The company I had was sold off to a Swedish company in 2010 and I stayed on in the management team of that company, operating the Norwegian subsidiary, for a couple of years. In my previous company, there was a small team that had built lending services and a loan management platform. I really wanted to encapsulate that team in one brand and to focus it as a product platform company rather than as a services company. We founded Stacc with 7 or 8 engineers, on the basis of a product platform company and the team now consists of 25 people.

[KAE] Please tell us more about Stacc.

Stacc’s whole system is based on a cloud-based ERP system and it provides a lot of things that would normally be built into a banking system for free (including accounting, general and customer ledgers). You get these things as a commodity from the underlying ERP system. That makes it a cheaper platform to develop and since it’s also part of Azure, the Microsoft cloud stack, there are a lot of interesting things going on with Cortana, the artificial intelligence engine.

In essence what we’re trying to do is offer a lightweight banking platform which is primarily geared to either deposits or loans (not your daily payments or paying bills). Our value proposition is that, if you’re a big bank wanting to launch an alternative lending product with the attributes that you can’t provide in your current legacy system, Stacc provides the platform to get that product up and running within weeks. I really see the tech stack in banks being broken up into separate more single purpose systems serving different product lines and initiatives – whereas our platform can be used as a single product platform.

[KAE] If we look at Stacc’s current clients, there is a wide spectrum of different players. In your opinion, what are the key distinctions between working with an incumbent and with a FinTech player?

I think there are a couple of different things to consider here.

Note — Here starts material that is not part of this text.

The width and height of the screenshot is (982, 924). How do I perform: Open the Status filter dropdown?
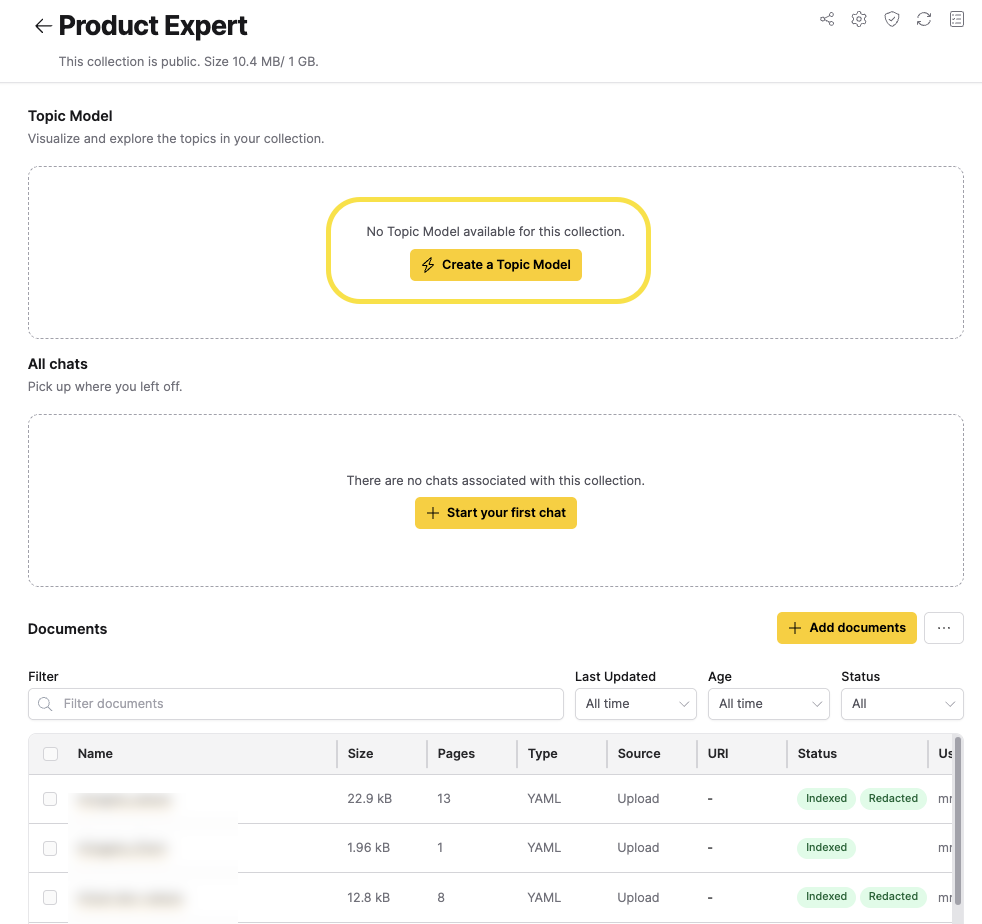click(902, 704)
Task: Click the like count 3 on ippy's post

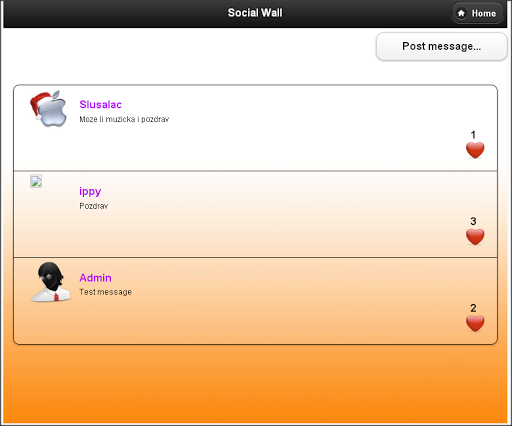Action: [473, 221]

  1. Agility: a start-up will have their whole team focused on bringing their products to life and everything will revolve around getting this into production and ultimately, to launch date. So in that way, start-ups work insanely fast. On the other hand, incumbents will have some kind of divisional or product manager whose research focuses on getting the product out into the marketplace and monolithic legacy systems; which is expensive to run and maintain. In terms of the RFP process, an RFP or a negotiation with a challenger bank would be easier and likely entail sitting round the table and mapping out how to solve the challenge.
  2. Level of red tape: the procurement and planning process, the bureaucratic element of incumbents comes into play.

However, we don’t want to change the back-end system of the big bank. That’s not our prerogative.

[KAE] What is Stacc’s strategy?

The standard Norwegian approach to providing technology products to the banking sector would be to try to get a huge market or wallet share in the big banks. We want to have a more cost-efficient platform that is cheaper to buy, to operate and is faster to develop (in terms of product development). Our goal is to secure a lot of clients in a lot of countries; volume and scale instead of deep and broad relationships with the big banks. I think this will help to keep us agile. Although, if a bank is testing out some agile new ID prototyping and test launching in the market for instance, they are the type of initiatives we would want to be a part of. We are not here to compete with banks but we are here as a provider to them, challenger banks and to FinTech players alike.

[KAE] How do you envisage the banking space panning out over the next few years?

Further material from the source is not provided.